We have prepared orthorhombic Pr0.7Ca0.3Mn1−xNixO3 ceramics by conventional solid-state reaction. Then, we have studied their electrical, magnetic and magnetocaloric properties. From electrical conductivity study, it is found that Ni-doped PrCaMnO3 systems exhibit a semiconductor behavior. In conductance versus temperature curves, a specific saturation region appears for x = 0, 0.02 and 0.05. Such behavior seems to appear at high temperature (T > 300 K) for x = 0.1. The evolution of such behavior with nickel content is attributed to the variation of the density of trapped charge and to the capture efficiency of charge traps. It is also found that electrical transport is governed by thermally activated hopping process. The activation energy of such process is sensitive to the nickel concentration.
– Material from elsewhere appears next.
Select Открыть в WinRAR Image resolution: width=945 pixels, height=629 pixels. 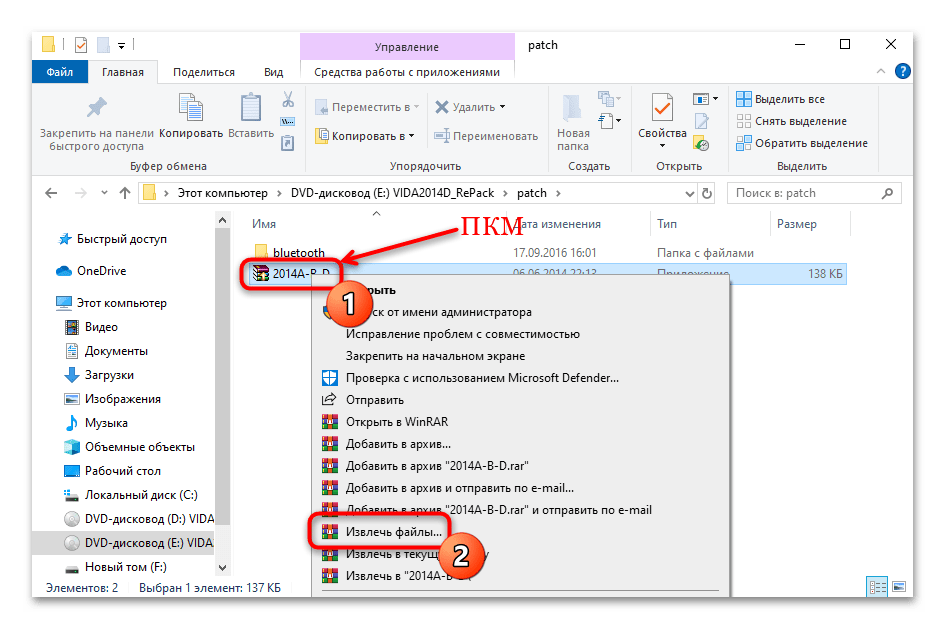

It increases from Ehop = 35 meV for x = 0 to Ehop = 128 meV for x = 0.1. The temperature dependence of dielectric permittivity is characterized by the appearance of dielectric transition and it is described by the Curie-Weiss law. The transition temperature Td does not change for small Ni content (Td = 145 K for x = 0.02 and 0.05), but it increases for x = 0.1 (Td = 155 K). Impedance study indicates the presence of a non-Debye relaxation phenomenon in the investigated materials and approves the applied role of the grain boundary in electrical transport process. The magnetic measurements reveal that an x increase in Pr0.7Ca0.3Mn1−xNixO3 enhances the ferromagnetic-paramagnetic transition temperature. Based on the isothermal curves we have calculated the magnetic-entropy which persistently increases with the increase of magnetic field. The magnetic-entropy has been also deduced from the Landau theory. Satisfactory agreement between the theoretical curves and the experimental dependencies has been found.